Plaintiff alleged that, between 2014 and 2018, the Plan on average paid $87 per participant in recordkeeping fees which reflected a lack of prudence and poor management of the Plan. Throughout Plaintiff’s complaint, he compared the Plan’s average annual recordkeeping fee and other investment and service fees to plans for which Plaintiff alleged were of similar size and with similar amounts of money under management. Specifically, Plaintiff alleged Defendants should have paid around $40 per participant in recordkeeping fees. The Court dismissed the recordkeeping fee claim because “Plaintiff fail[ed] to state why the fee is unreasonable.” Moreover, the Court stated, “[t]he mere existence of purportedly lower fees paid by other plans says nothing about the reasonableness of the Plan’s fee, and it does not make it plausible that another recordkeeper would have offered to provide the Plan with services at a lower cost.”
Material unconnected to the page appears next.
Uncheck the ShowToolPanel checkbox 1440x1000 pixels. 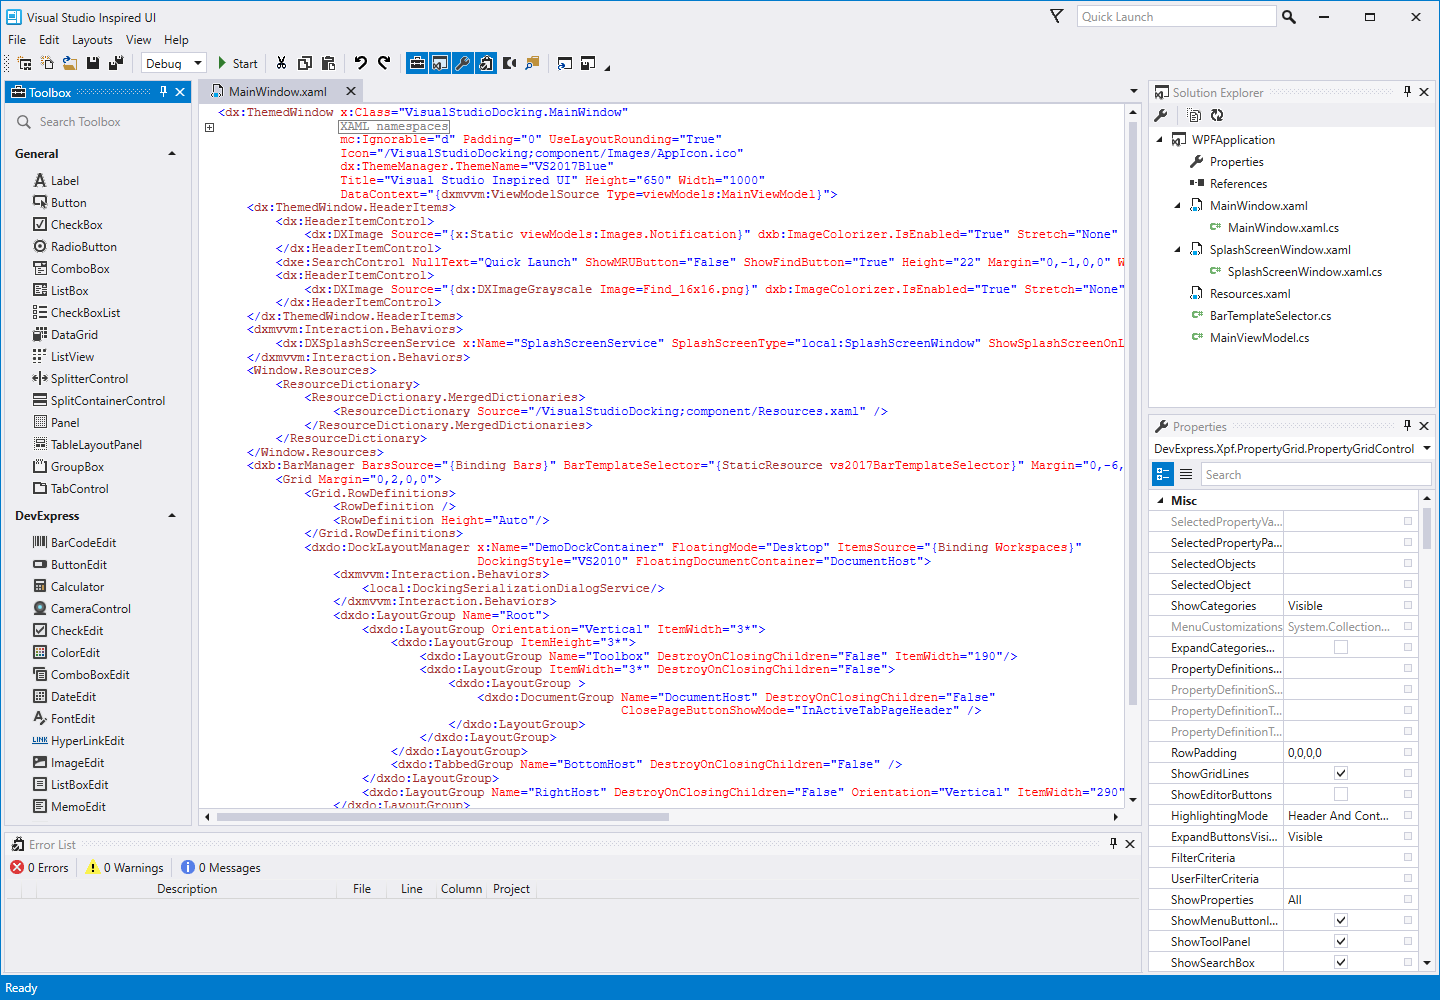[x=1341, y=941]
Plaintiff further alleged that Defendants breached their fiduciary duties when they did not retain the share class for each fund that gives plan participants access to portfolio managers at the “lowest net fee.” Although the court acknowledged that the “net investment expense” theory is a “novel concept,” the court reasoned that Plaintiff’s claims were tantamount to an argument that Defendants were imprudent simply because they did not retain the least costly share class, a claim which the Seventh Circuit had previously rejected in another case.
Next, Plaintiff alleged that Defendants breached their fiduciary duties by retaining higher-cost actively managed investments over the less-expensive passively managed investments. Again relying on Seventh Circuit precedent, the court dismissed the claim when Plaintiff conceded he had no knowledge of Defendants’ investment selection and monitoring process and thus the court was not required to accept “unsupported conclusory factual allegations,” especially in light of the precedent that “plans may generally offer a wide range of investment options and fees without breaching any fiduciary duty.”
The Court quickly shot down Plaintiff’s claims that Defendants failed to fully disclose fees charged or credited to the Plan investments because Seventh Circuit precedent does not require a plan fiduciary to disclose information about revenue-sharing arrangements.
In addition, Plaintiff claimed that the fees paid by the Plan to its service provider were excessive and unreasonable in relation to the services provided and that Defendants did not solicit competitive bids from other service providers. The court dismissed the claim, holding that the existence of a lower-cost alternative service provider “says nothing” about Defendants’ prudence and does not make it plausible that another service provider would offer the same service at a lower cost.
The failure to monitor claims were summarily dismissed as derivative and dependent upon Plaintiff’s breach of fiduciary duty claims, which had already been dismissed. The court also dismissed Plaintiff’s prohibited transaction claims as “circular” and cited other district courts that dismissed similar claims.